Similar to yellow fever, dengue, West Nile, and Japanese encephalitis viruses, Zika is a flavivirus that is generally transmitted through mosquitoes. Although Zika was first discovered in 1947, it has only recently been identified as a significant threat to public health based on a potential connection between Zika and microcephaly in newborns—a condition associated with incomplete brain development. Recent events have also provided additional evidence of a potential link between Zika and Guillain-Barré syndrome, which is a nervous system disorder that could affect Zika’s carriers.
Previously, the virus was understood to have relatively limited consequences, only causing mild, flu-like symptoms in one of five of its hosts. However, an outbreak of the virus in French Polynesia in 2013 and 2014 has now been associated with an increase in cases of Guillain-Barré syndrome.

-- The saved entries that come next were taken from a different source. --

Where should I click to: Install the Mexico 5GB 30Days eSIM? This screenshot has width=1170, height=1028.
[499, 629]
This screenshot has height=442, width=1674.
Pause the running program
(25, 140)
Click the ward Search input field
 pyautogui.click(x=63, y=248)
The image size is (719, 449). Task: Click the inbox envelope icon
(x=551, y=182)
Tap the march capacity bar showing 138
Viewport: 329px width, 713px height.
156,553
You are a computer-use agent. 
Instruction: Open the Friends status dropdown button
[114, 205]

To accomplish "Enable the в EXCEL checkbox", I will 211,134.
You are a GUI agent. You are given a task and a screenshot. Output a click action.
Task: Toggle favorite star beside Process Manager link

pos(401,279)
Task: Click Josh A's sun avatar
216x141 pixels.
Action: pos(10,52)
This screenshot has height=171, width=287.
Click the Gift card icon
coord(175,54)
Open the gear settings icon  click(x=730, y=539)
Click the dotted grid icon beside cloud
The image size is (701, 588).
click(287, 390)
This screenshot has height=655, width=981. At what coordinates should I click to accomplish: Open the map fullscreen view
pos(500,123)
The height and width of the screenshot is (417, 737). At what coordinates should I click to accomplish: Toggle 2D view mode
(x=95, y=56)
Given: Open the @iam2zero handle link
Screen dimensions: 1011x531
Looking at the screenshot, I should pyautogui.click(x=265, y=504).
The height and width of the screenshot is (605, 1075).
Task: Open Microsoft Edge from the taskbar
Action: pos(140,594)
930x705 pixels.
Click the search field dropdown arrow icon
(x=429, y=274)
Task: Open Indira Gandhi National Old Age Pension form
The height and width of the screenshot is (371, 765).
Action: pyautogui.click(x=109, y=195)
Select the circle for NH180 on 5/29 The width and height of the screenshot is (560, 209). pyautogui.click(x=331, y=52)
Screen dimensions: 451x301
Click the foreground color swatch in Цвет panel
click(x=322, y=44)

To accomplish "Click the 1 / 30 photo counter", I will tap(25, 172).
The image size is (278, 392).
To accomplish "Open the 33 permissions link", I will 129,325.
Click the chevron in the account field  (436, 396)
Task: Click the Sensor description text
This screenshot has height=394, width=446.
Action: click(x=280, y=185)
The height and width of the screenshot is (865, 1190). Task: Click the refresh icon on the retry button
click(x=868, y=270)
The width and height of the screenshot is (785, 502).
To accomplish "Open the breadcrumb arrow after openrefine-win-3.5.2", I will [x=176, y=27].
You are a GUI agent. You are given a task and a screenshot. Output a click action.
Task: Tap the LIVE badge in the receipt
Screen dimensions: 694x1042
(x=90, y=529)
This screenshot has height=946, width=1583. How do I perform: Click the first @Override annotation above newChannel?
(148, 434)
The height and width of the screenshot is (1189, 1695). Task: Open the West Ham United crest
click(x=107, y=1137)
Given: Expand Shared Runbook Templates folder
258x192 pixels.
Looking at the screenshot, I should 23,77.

In addition, an ongoing outbreak of the virus that began in Brazil last year has affected over one million individuals and been linked to both an increased incidence of Guillain-Barré syndrome and a dramatic rise in cases of microcephaly. Zika RNA has been discovered in the amniotic fluid of women with affected fetuses in Brazil, and a recent report indicates that an affected newborn in Hawaii acquired Zika in the womb.